Don't Mitt Romney's boys know how to blog ?
In reading Olmstead's final post, I hear echoes of the very same points that a friend of mine has made. My friend just shipped off to Iraq on Monday for another tour. I pray he doesn't meet the same fate.
His final comments raise an issue I have faced in many conversations with a coworker whose fiance has returned from Iraq with severe PTSD, depression and anxiety. She tells me that she gets immensely angry at people who say things along the lines of, "the soldiers are dying in vain," "it is such a waste of life," and other such comments. It seems that Olmstead would have much the same reaction to my comments. Because he did not believe he was wasting his life. If I were ever making any such comments, I would most certainly not insinuate that a person dedicating themselves to the protection of our nation was at all a waste. Simultaneously, that soldier's death can most certainly be a waste when you consider he or she could be utilized in so many more beneficial facets: assassinating Osama Bin Laden, containing the Taliban, performing diplomatic/humanitarian missions in Africa, eliminating actual terror training camps, and deposing leaders who are actual threats to my and your freedom.
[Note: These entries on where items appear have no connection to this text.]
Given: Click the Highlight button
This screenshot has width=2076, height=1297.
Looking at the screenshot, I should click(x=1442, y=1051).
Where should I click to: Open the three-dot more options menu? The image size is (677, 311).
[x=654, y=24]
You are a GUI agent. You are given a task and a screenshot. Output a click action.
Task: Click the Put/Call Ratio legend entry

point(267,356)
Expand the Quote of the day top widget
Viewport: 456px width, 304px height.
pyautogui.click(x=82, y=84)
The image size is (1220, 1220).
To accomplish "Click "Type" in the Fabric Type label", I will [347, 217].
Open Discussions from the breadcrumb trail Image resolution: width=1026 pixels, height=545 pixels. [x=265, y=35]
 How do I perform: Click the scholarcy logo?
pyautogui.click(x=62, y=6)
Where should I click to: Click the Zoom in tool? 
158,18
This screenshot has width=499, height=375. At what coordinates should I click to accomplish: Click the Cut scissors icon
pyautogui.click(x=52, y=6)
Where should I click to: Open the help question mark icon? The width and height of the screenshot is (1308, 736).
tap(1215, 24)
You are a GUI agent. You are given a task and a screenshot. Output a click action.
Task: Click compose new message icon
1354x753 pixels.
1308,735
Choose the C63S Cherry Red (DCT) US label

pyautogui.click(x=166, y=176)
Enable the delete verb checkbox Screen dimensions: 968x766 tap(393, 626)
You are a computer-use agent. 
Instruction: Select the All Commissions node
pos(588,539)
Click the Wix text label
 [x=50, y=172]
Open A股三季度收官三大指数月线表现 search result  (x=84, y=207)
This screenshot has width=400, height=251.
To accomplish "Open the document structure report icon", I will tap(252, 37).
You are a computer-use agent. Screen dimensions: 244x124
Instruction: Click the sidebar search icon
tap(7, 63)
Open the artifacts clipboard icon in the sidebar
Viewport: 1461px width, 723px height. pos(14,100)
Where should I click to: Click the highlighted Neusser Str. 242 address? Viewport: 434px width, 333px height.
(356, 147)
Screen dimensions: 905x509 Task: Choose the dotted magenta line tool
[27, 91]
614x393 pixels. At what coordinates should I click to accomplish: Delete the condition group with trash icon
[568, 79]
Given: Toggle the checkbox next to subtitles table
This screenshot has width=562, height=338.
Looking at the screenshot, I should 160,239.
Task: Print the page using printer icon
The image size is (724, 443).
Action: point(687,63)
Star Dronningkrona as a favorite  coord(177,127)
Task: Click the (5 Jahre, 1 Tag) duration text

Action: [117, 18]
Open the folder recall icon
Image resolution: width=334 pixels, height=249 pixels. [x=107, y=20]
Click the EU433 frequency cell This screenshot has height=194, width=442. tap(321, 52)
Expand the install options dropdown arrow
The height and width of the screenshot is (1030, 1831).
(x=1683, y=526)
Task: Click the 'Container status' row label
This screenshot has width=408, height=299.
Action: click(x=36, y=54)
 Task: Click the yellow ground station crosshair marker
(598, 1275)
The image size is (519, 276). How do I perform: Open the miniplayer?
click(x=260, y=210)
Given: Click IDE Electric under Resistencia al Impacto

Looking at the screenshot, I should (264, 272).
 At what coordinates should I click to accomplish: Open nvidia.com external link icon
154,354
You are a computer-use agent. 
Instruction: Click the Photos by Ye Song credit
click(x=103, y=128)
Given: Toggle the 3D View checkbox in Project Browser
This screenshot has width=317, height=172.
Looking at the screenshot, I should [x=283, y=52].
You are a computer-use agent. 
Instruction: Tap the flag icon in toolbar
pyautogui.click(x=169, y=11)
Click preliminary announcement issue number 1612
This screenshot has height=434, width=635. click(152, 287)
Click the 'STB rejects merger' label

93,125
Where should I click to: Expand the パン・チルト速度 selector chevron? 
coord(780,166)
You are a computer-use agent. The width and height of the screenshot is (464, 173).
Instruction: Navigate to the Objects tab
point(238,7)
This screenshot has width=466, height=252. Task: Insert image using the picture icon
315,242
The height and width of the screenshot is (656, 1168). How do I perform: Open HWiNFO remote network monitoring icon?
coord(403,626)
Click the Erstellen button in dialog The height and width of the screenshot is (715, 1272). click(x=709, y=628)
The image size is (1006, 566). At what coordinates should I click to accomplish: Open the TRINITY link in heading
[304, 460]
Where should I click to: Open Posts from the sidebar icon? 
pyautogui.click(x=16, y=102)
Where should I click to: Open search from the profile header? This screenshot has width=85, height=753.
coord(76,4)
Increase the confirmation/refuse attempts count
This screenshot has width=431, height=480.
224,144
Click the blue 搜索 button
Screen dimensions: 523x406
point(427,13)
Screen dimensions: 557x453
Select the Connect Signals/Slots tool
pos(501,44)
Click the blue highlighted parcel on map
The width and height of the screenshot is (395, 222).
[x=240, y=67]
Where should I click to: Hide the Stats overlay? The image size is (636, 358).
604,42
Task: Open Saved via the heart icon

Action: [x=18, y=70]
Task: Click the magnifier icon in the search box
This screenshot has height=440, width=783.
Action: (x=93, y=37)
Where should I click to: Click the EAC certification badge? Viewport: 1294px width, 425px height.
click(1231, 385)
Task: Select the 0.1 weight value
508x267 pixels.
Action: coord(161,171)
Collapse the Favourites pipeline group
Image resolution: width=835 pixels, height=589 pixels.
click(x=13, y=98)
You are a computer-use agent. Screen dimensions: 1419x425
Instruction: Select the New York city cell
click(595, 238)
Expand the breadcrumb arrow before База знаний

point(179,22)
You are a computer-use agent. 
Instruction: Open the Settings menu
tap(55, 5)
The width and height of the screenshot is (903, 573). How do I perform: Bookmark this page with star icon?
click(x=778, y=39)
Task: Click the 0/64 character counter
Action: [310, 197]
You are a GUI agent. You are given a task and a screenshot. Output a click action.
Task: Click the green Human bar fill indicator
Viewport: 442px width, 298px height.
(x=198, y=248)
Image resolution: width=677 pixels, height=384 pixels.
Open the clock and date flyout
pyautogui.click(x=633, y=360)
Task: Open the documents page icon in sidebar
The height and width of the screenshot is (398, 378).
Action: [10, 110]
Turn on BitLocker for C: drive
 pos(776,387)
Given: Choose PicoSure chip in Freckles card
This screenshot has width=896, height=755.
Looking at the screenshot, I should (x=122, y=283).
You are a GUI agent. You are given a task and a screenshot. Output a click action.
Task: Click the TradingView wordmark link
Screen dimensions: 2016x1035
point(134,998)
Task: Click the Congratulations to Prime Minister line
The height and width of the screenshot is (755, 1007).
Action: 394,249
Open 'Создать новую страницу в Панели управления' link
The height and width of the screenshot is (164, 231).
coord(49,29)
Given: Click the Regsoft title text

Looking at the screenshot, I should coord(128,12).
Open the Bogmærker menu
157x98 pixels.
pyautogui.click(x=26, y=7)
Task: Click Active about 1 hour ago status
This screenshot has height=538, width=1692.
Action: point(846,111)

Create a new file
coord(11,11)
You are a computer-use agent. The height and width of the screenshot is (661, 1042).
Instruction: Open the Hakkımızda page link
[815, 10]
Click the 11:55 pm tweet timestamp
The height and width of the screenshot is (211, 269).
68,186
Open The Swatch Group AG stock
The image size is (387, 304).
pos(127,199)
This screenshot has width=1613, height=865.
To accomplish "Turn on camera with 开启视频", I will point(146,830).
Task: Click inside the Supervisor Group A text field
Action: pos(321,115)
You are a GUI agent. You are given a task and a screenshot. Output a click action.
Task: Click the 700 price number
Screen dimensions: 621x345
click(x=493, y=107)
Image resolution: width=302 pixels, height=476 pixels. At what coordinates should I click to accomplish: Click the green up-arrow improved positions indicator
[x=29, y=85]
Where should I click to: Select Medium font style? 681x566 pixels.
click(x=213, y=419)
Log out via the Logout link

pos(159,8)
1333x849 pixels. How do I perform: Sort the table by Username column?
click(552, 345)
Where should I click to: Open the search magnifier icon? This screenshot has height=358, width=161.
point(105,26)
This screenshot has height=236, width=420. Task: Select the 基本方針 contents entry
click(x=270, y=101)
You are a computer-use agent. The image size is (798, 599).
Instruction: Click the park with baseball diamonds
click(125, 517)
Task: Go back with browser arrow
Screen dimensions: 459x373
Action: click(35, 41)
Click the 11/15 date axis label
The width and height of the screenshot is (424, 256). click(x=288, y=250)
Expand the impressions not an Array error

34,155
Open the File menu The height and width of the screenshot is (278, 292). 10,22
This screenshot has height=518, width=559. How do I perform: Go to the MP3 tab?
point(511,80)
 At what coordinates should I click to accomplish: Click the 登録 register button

I can not believe the soldier wasted his life in training to protect the United States; but his death most certainly was in vain because a leader with a poor plan and ill-conceived intentions asked him to give, unquestioningly to a cause that clearly did not defend the USA, or spread the truth of democracy. Rather it lined some cronies pockets and provided a solid cover for the fact that we couldn't (or wouldn't) find a particular man in a cave.
and deposing leaders who are actual threats to my and your freedom,
Unless the military plans on sending troops to DC I don't see that happening.
What you are saying is a huge blunder.
Wonderful information. I will go to share this to my friends...
Should protect all journalist according to the Geneva Convention.